Question

In a transverse progressive wave of amplitude \( a \), the maximum particle velocity is six times its wave velocity. The wavelength of the wave is

• A. \( 6\pi a \)
• B. \( 3\pi a \)
• C. \( \frac{\pi a}{6} \)
• D. \( \frac{\pi a}{3} \)

Hint:

In wave problems, use the relationships between amplitude, wave velocity, and particle velocity to simplify and find the wavelength.

Answer 1

The Correct Option is D

Step 1: Understanding the given relationship.
The maximum particle velocity \( v_p \) in a transverse wave is related to the wave velocity \( v \) by the relation: \[ v_p = a \omega \] where \( \omega \) is the angular frequency of the wave.
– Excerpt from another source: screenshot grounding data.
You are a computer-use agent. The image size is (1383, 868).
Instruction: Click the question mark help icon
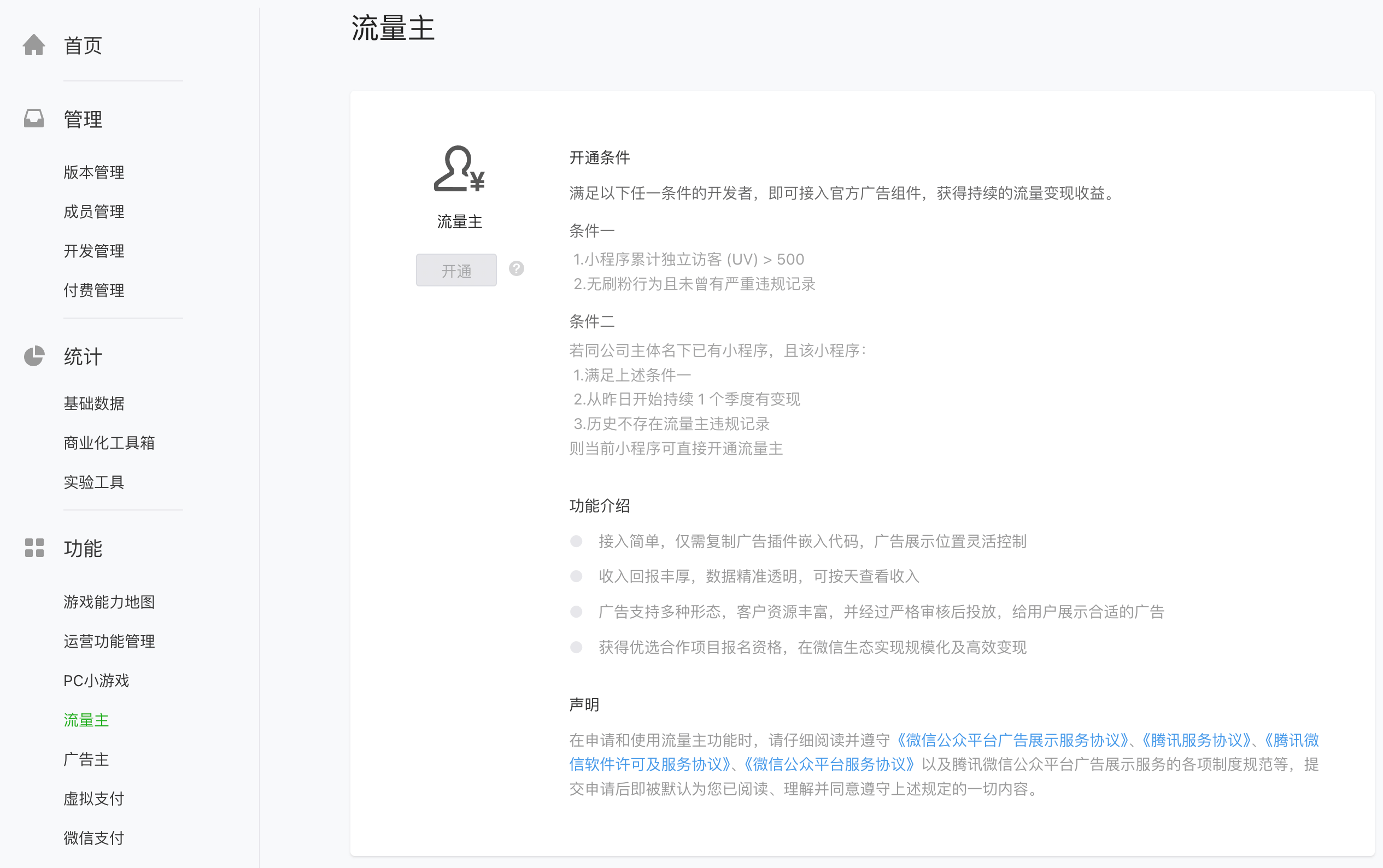(x=516, y=269)
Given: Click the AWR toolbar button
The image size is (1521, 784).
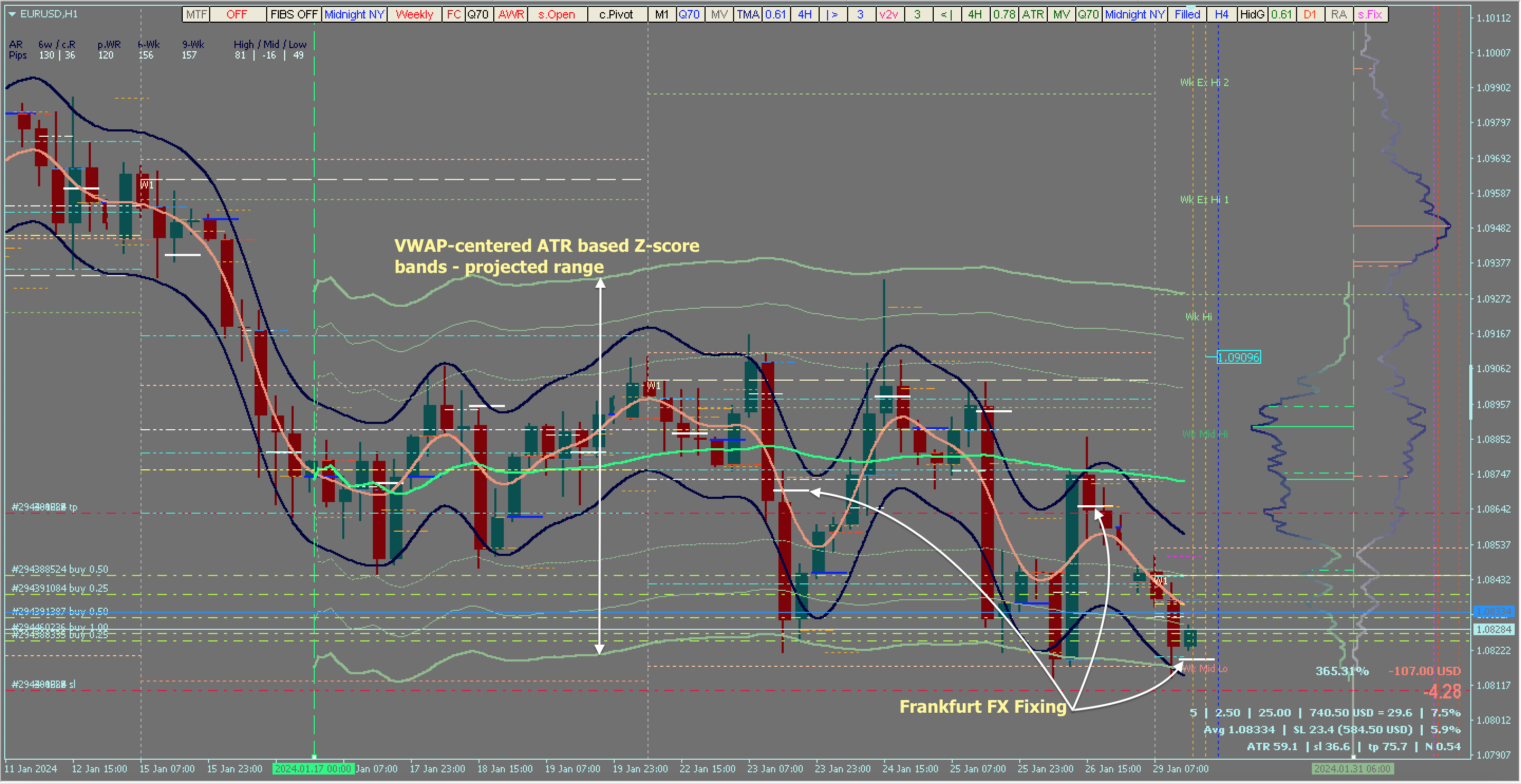Looking at the screenshot, I should 511,14.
Also, the wave velocity \( v \) is related to the wavelength \( \lambda \) by: \[ v = \frac{\omega}{k} \] where \( k \) is the wave number, given by \( k = \frac{2\pi}{\lambda} \).
Step 2: Setting up the equation.
The given condition is that the maximum particle velocity is six times the wave velocity: \[ v_p = 6v \] Substitute the expressions for \( v_p \) and \( v \): \[ a \omega = 6 \times \frac{\omega}{k} \] Solving for \( k \), we get: \[ k = \frac{1}{6a} \] Step 3: Finding the wavelength.
The wave number \( k \) is also related to the wavelength by \( k = \frac{2\pi}{\lambda} \), so: \[ \frac{2\pi}{\lambda} = \frac{1}{6a} \] Solving for \( \lambda \), we get: \[ \lambda = 12\pi a \] Step 4: Conclusion.
Thus, the wavelength of the wave is \( \frac{\pi a}{3} \), corresponding to option (D).